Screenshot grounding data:
[Start of Attachment]

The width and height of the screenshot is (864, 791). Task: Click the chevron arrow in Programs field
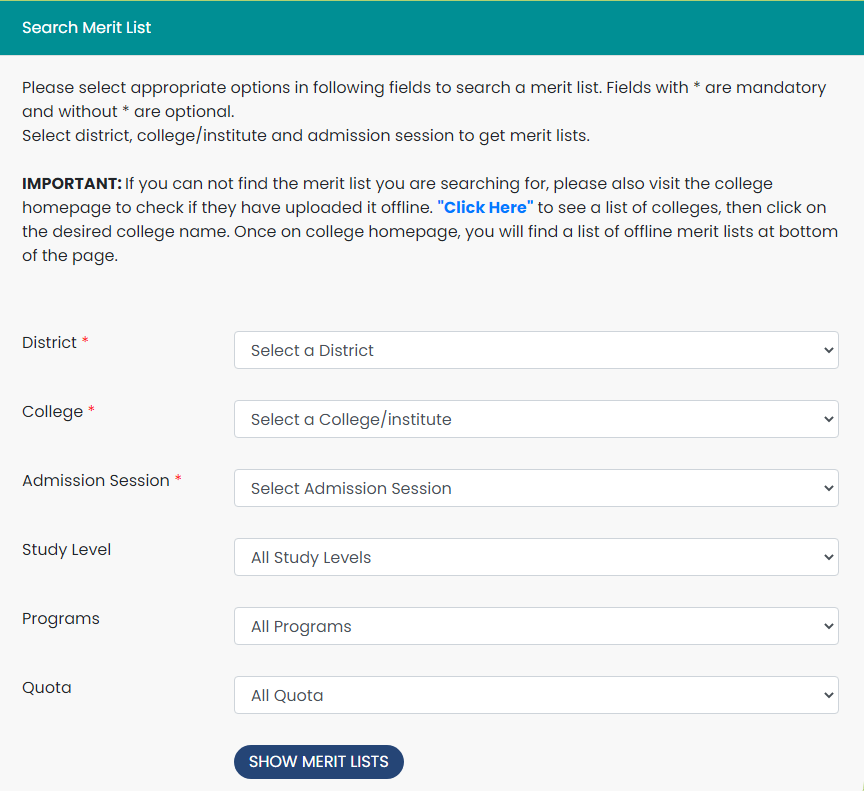[x=828, y=626]
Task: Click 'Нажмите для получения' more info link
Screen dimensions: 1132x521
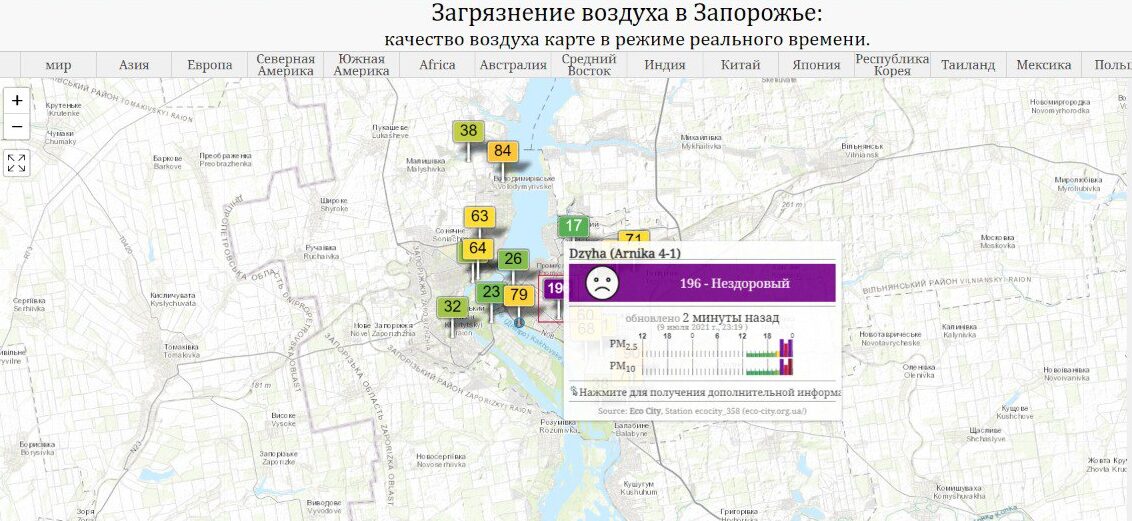Action: coord(705,393)
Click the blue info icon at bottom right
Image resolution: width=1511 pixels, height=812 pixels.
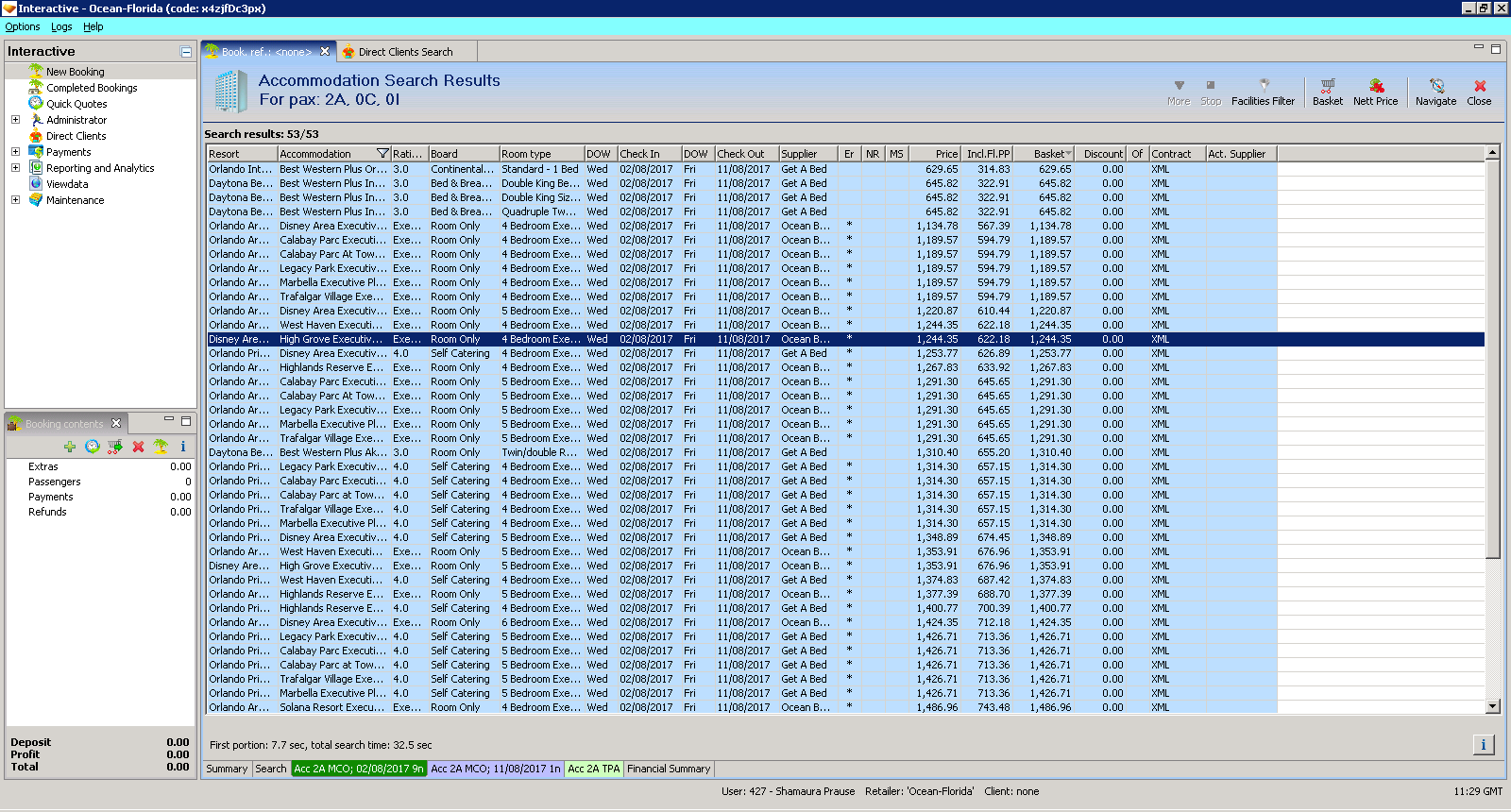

[End of Attachment]

Aim of the task: Could the entries above be restated word for word, with the pictures left out?

Solution to the problem:
The width and height of the screenshot is (864, 791). Task: Click the chevron arrow in Programs field
[x=828, y=626]
Task: Click 'Нажмите для получения' more info link
Screen dimensions: 1132x521
Action: coord(705,393)
Click the blue info icon at bottom right
Image resolution: width=1511 pixels, height=812 pixels.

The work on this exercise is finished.